** EXERCISE OBJECTIVE **
Arrange the lines as a numbered list, omitting any blank lines and leaving the pictures out.

** TASK MATERIAL **

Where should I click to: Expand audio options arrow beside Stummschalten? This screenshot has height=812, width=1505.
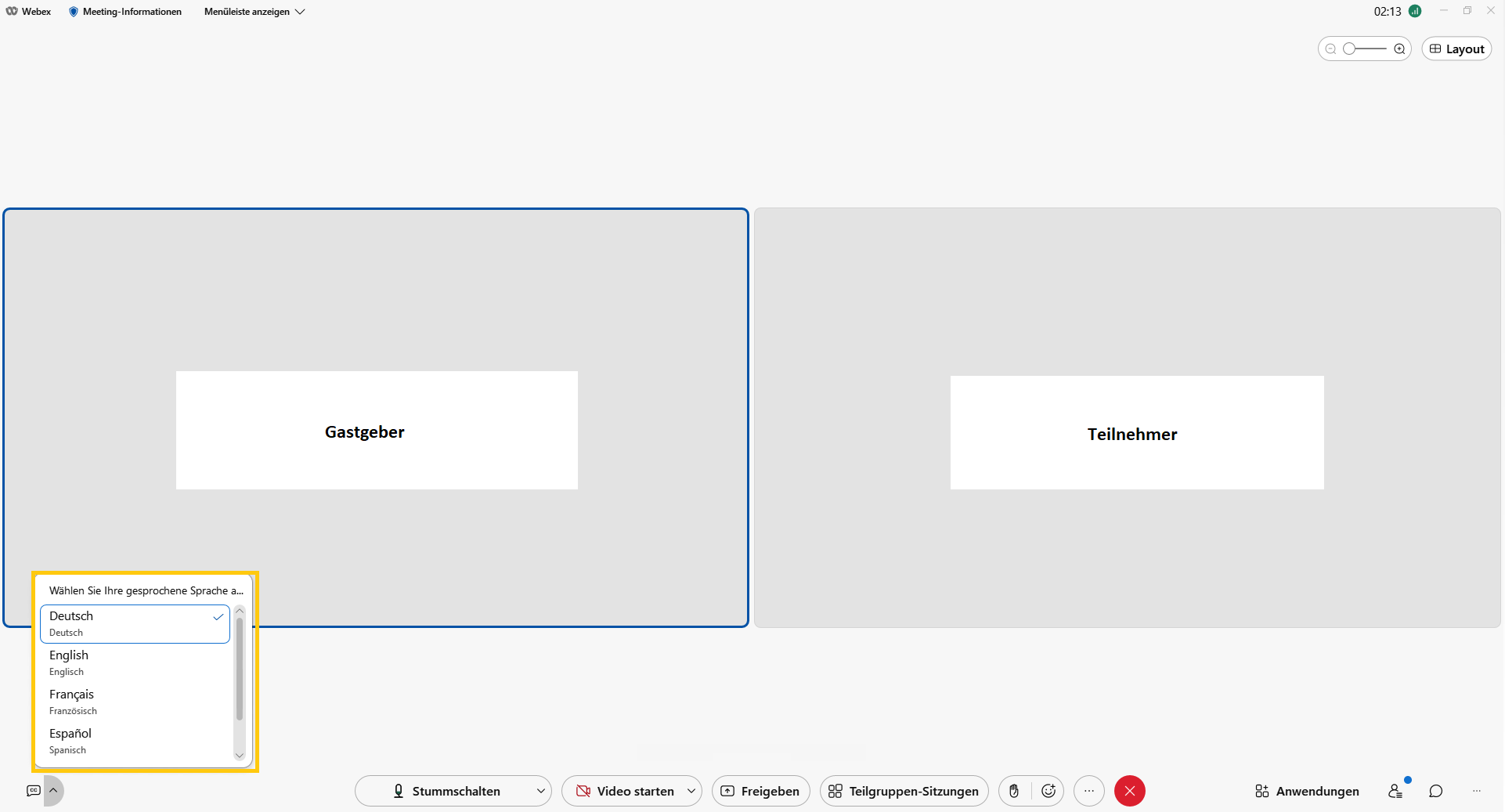540,791
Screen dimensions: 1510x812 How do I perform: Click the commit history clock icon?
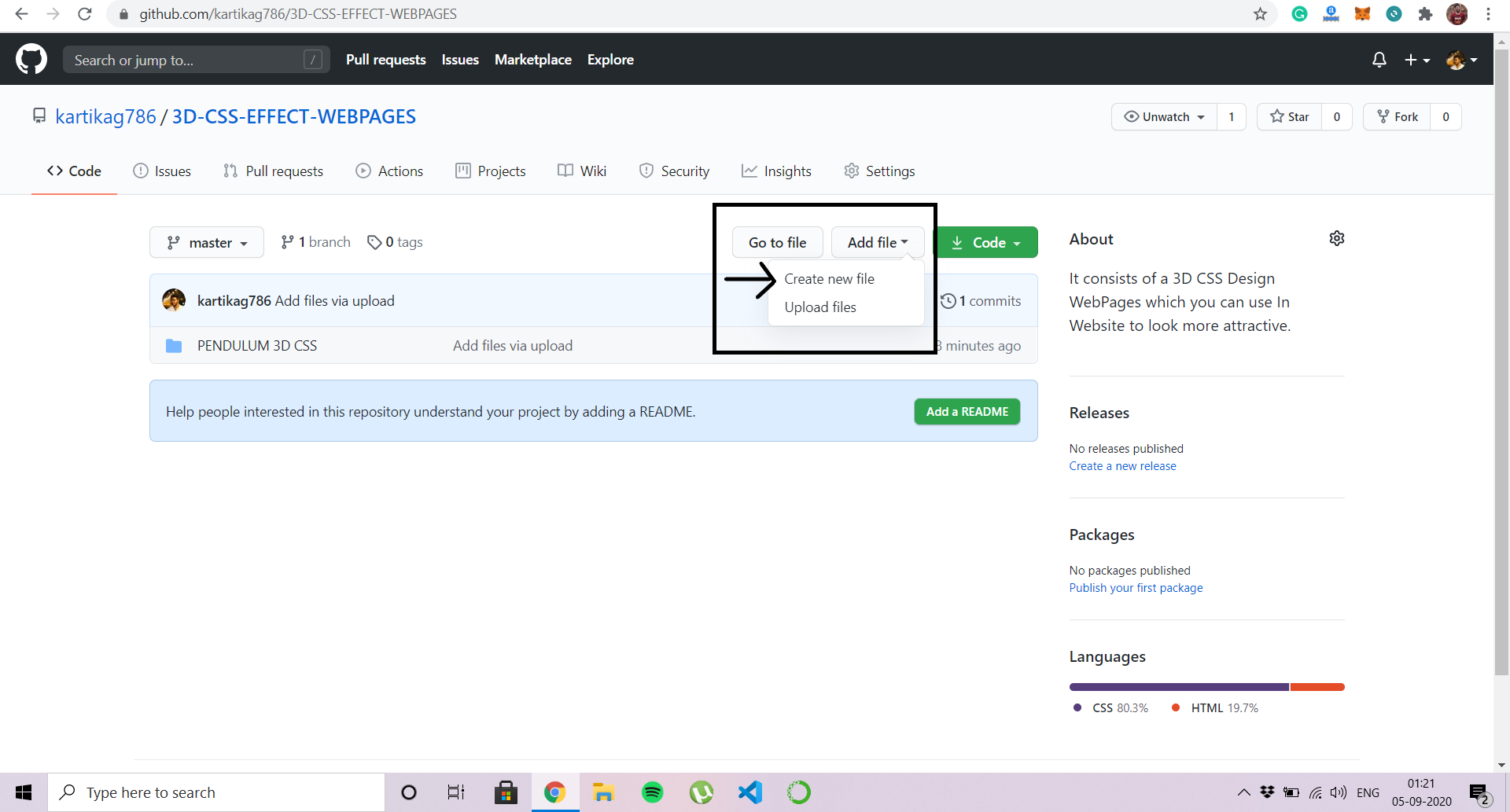pos(948,300)
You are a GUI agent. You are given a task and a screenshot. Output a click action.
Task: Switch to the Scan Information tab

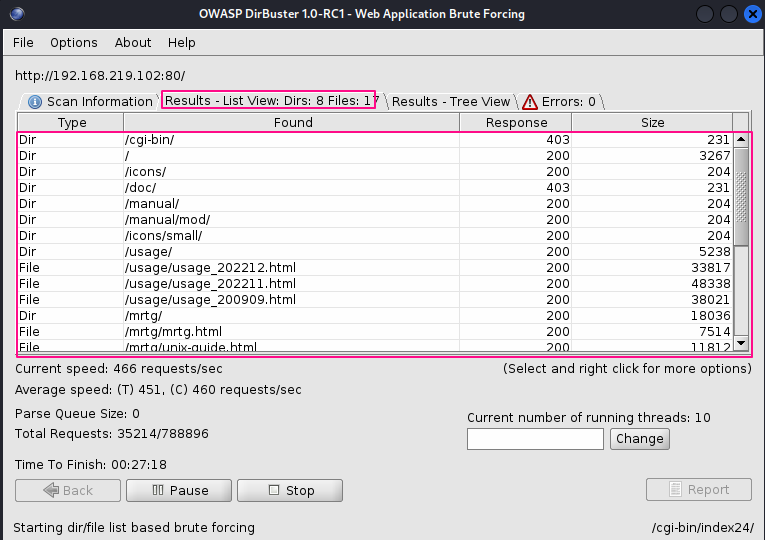tap(89, 101)
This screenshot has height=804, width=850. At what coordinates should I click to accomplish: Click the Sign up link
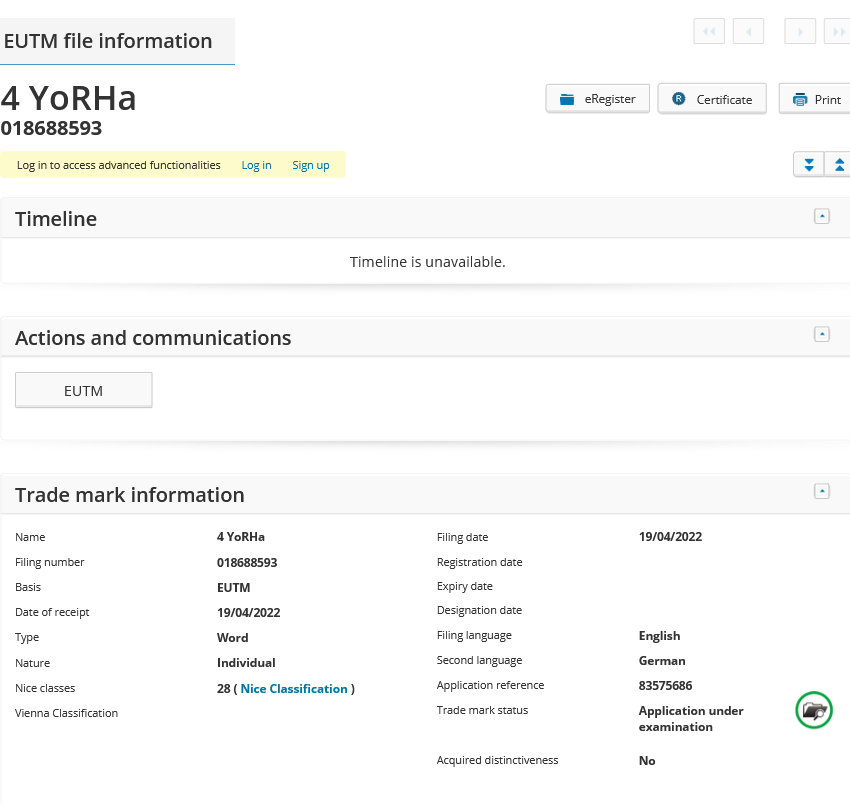(x=310, y=165)
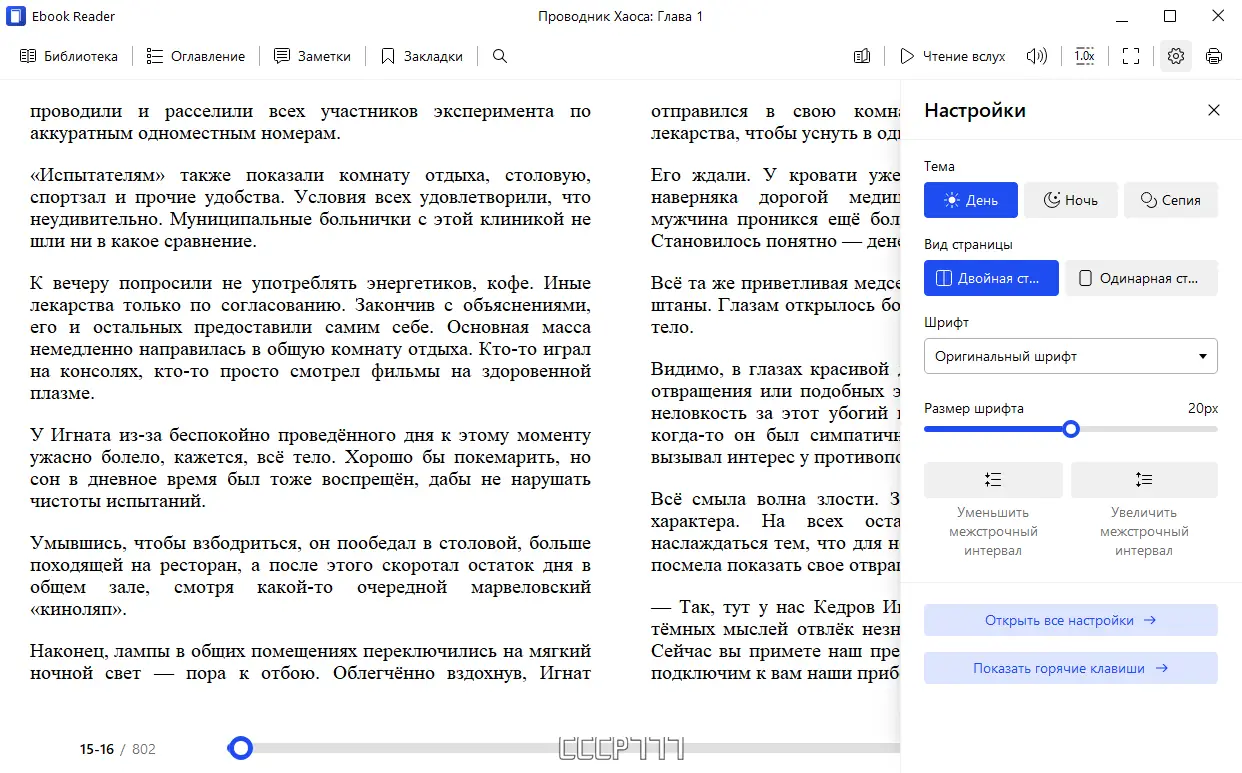Open the Оригинальный шрифт font dropdown
This screenshot has width=1242, height=773.
click(1070, 356)
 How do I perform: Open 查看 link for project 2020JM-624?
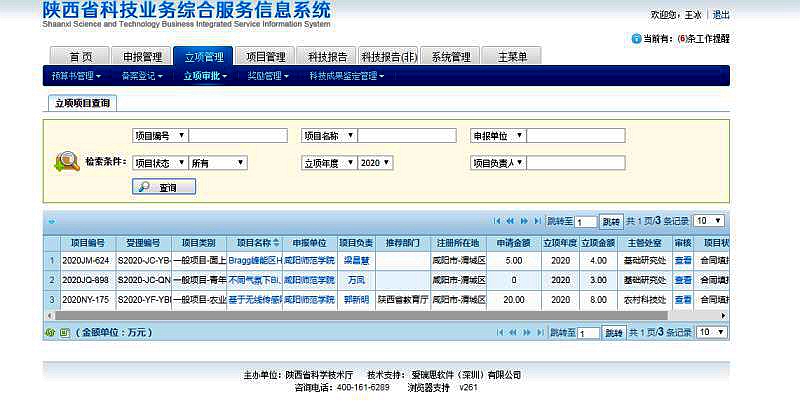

** RESULT OF THE EXERCISE **
1. Where should I click to: Expand audio options arrow beside Stummschalten? This screenshot has height=812, width=1505.
2. 540,791
3. Screen dimensions: 1510x812 How do I perform: Click the commit history clock icon?
4. pos(948,300)
5. You are a GUI agent. You are given a task and a screenshot. Output a click action.
6. Task: Switch to the Scan Information tab
7. tap(89, 101)
8. This screenshot has height=804, width=850. At what coordinates should I click to accomplish: Click the Sign up link
9. (x=310, y=165)
10. Open the Оригинальный шрифт font dropdown
11. This screenshot has width=1242, height=773.
12. click(1070, 356)
13.  How do I perform: Open 查看 link for project 2020JM-624?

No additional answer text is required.